=== Section Start ===

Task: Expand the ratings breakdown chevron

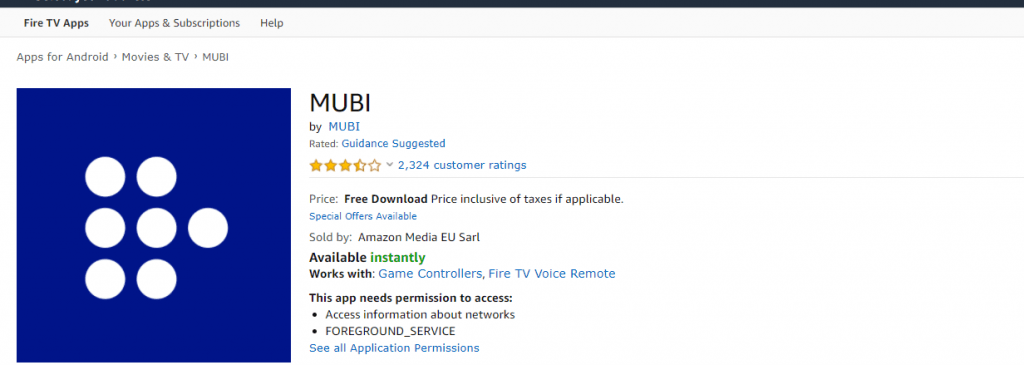Action: tap(389, 165)
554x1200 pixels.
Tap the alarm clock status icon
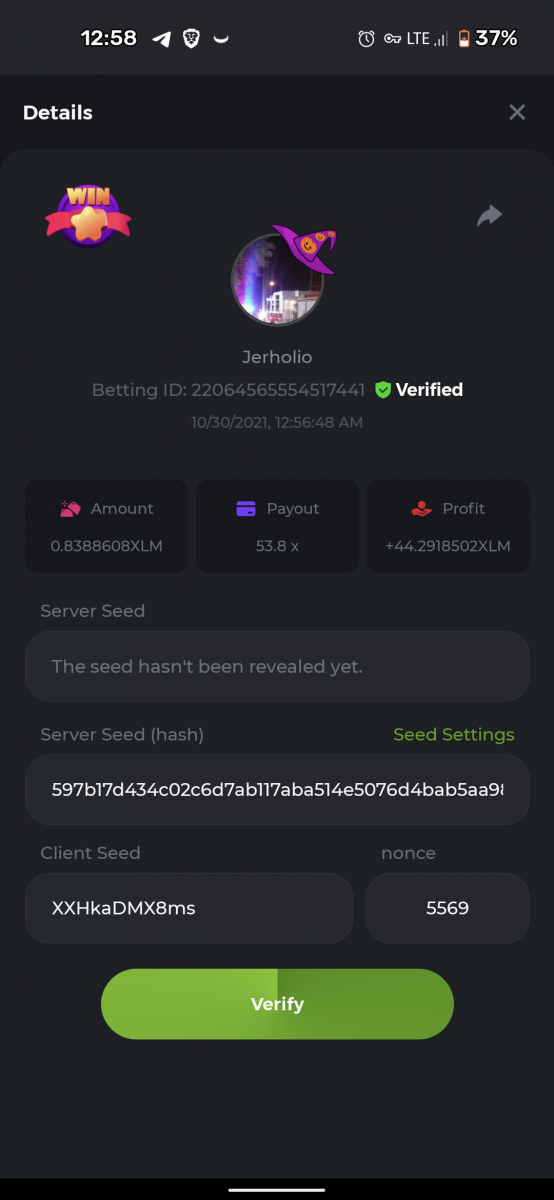366,39
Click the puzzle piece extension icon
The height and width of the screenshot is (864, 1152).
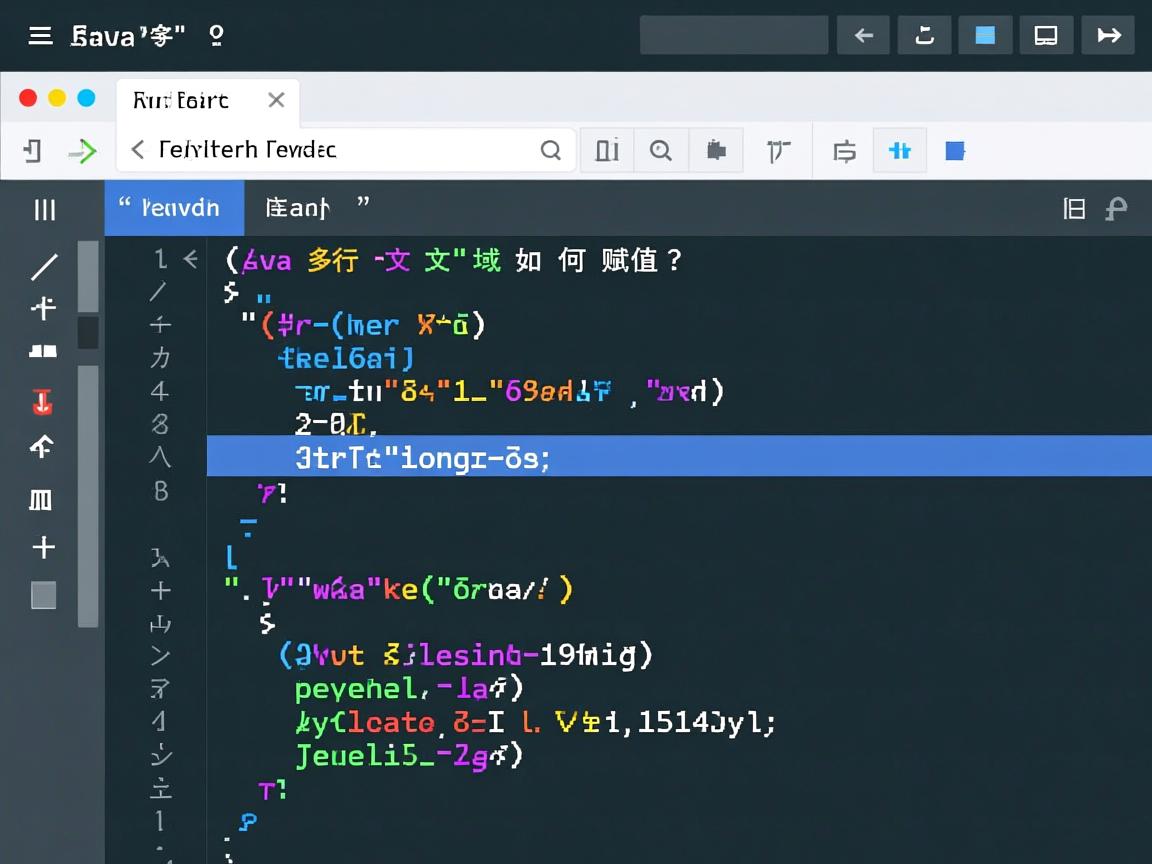pyautogui.click(x=716, y=151)
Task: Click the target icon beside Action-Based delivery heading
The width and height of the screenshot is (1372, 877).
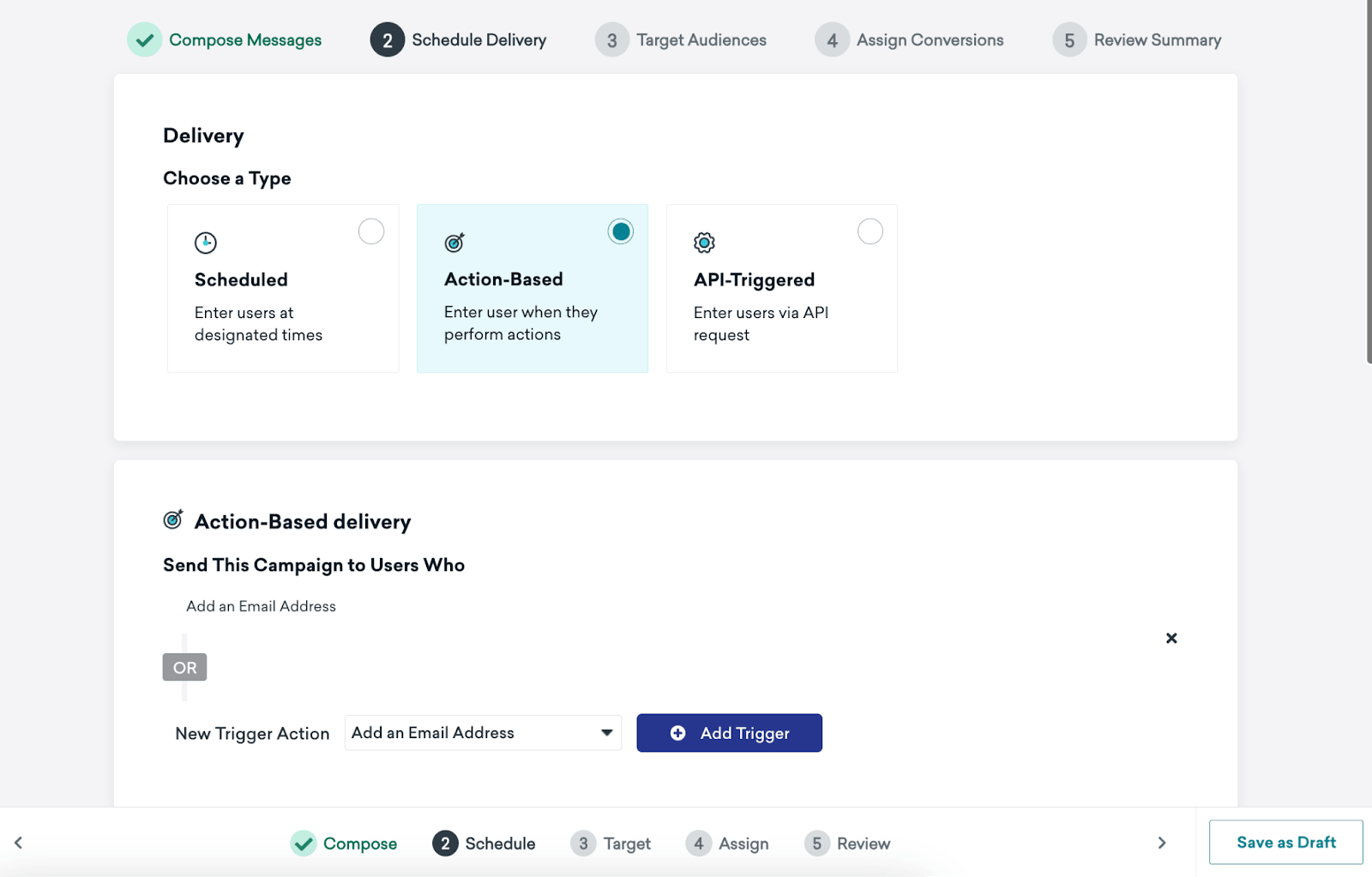Action: tap(173, 520)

=== Section End ===

* [Task details]: Transcribe the records above exactly, excluding every picture.

* [Result of this exercise]:
Task: Expand the ratings breakdown chevron

Action: tap(389, 165)
554x1200 pixels.
Tap the alarm clock status icon
366,39
Click the puzzle piece extension icon
The height and width of the screenshot is (864, 1152).
pyautogui.click(x=716, y=151)
Task: Click the target icon beside Action-Based delivery heading
The width and height of the screenshot is (1372, 877).
Action: tap(173, 520)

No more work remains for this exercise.